** Tasks **
1/ The symposium program's panel description credits certain innovations in contemporary Black Studies thought with changing Disability Studies. In one to three sentences, explain what those innovations are and what they have done for the field.
2/ Copy out the records starting at the line that contains "The width and" and ending at the line that contains "pyautogui.click(x=20, y=87)", with both of those lines included.

** Source passage **
Wednesday, April 27, 2022
1:00 – 5:00 pm EST


  • 1:00 – 1:20 pm: Opening by Anishinaabe Elder Mona Stonefish (Bear Clan)
  • 1:20 – 2:15 pm: Keynote Address by Dr. Jenelle Rouse
  • 2:15 – 2:30 pm: Break
  • 2:30 – 3:30 pm: Panel Presentations
  • 3:30 – 3:40 pm: Break
  • 3:40 – 5:00 pm: CDSA-ACÉH Annual General Meeting

Access & registration

All symposium events, including the Annual General Meeting (AGM), are free and open to the public. We will have ASL interpretation, as well as English and French live captions.

If you have questions about access, please contact Darren Creech at

Kindly contact Rana El Kadi at if you have any other questions about this event.

Dr. Jenelle Rouse’s Keynote

Keynote Title

Three F’s to an Act: UpFront, Figure Out, and Follow the “Why”


During the presentation, Dr. Rouse will share a personal, unique perspective of three F’s and one A as a Black Deaf Canadian. The experience relating to who and what she is, her upbringing and her general life experience following the themes UpFront, Figure-Out, and Follow, will be critically explored. The presentation will end with a “take home” message with a list of “consequences” as per action of a global domino effect.


Dr. Jenelle Rouse is an educator with a doctorate in Applied Linguistics and as a visual body-movement artist. She is also a co-director of the emerging community-based project Black Deaf Canada (BDC) and a board member of two steadfast cultural arts, language and education organizations. On top of these, she has assumed other roles while being actively involved in a variety of local and international academic-, arts- and community-related projects.

Panel details

Introducing Black Disability Studies: Confronting White Supremacist Histories of Workplace Injury, Systemic Racism, and Colonial Violence

Rachel da Silveira Gorman (chair/discussant)
Associate Professor of Critical Disability Studies, York University


Since Chris Bell published his 2006 essay “Introducing White Disability Studies,” Black Studies has experienced a theoretical and methodological renaissance. While White Disability Studies has been resistant to change from within, Black Disability Studies scholars such as Idil Abdillahi, Theri Pickens, and Sami Schalk, are leading the transformation of Disability Studies, and revealing that Black scholars such as Audrey Lorde and Frantz Fanon have been doing disability studies all along. Led by Black women and trans thinkers, questions of embodiment, injury, rationality, trauma, emotion, and sense-making have been at the fore of contemporary Black Studies thought. These innovations have opened exciting new pathways out of conceptual dead-ends in Disability Studies, such as the impairment-disability binary; and have reoriented often-told stories about eugenics, institutions, and structural violence. This panel brings together papers which sketch the spatial, historical, and conceptual sweep of emergent Black Disability Studies.


Rachel da Silveira Gorman is Associate Professor in the Graduate Program in Critical Disability Studies at York University. Current projects include disability data, AI bias, AI-prototypes, and biochemical mechanisms of the social determinants of health. Da Silveira Gorman’s writings on ideologies of disability and race have appeared in American Quarterly, thirdspace, and the Journal of Literary and Cultural Disability Studies. Da Silveira Gorman also works in choreography and curation.

** Source records **
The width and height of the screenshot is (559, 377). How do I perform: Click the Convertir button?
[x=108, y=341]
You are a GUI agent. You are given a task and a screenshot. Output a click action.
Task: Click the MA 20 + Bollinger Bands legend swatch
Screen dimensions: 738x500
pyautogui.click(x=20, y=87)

* * *

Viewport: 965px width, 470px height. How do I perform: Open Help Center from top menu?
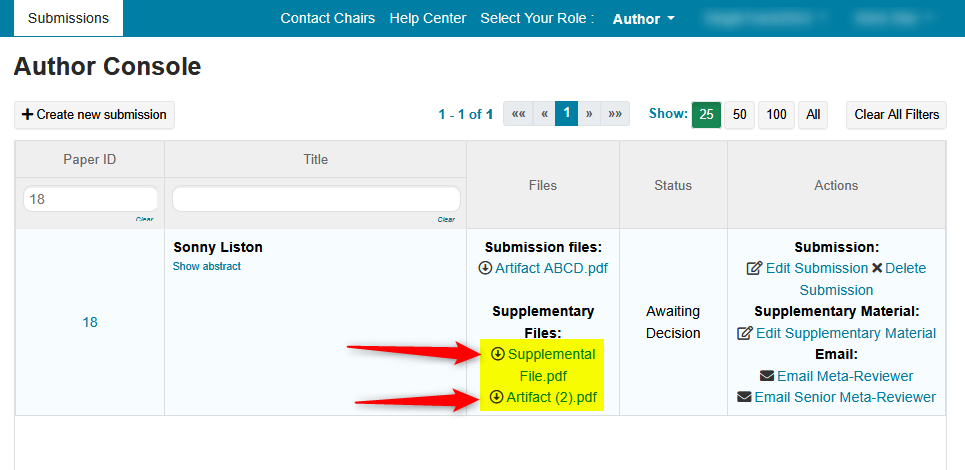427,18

** Answers for this exercise **
1/ The innovations are the questions of embodiment, injury, rationality, trauma, emotion, and sense-making that Black women and trans thinkers have brought to the fore of contemporary Black Studies thought. They have opened new pathways out of conceptual dead-ends in Disability Studies, such as the impairment-disability binary. They have also reoriented often-told stories about eugenics, institutions, and structural violence.

2/
The width and height of the screenshot is (559, 377). How do I perform: Click the Convertir button?
[x=108, y=341]
You are a GUI agent. You are given a task and a screenshot. Output a click action.
Task: Click the MA 20 + Bollinger Bands legend swatch
Screen dimensions: 738x500
pyautogui.click(x=20, y=87)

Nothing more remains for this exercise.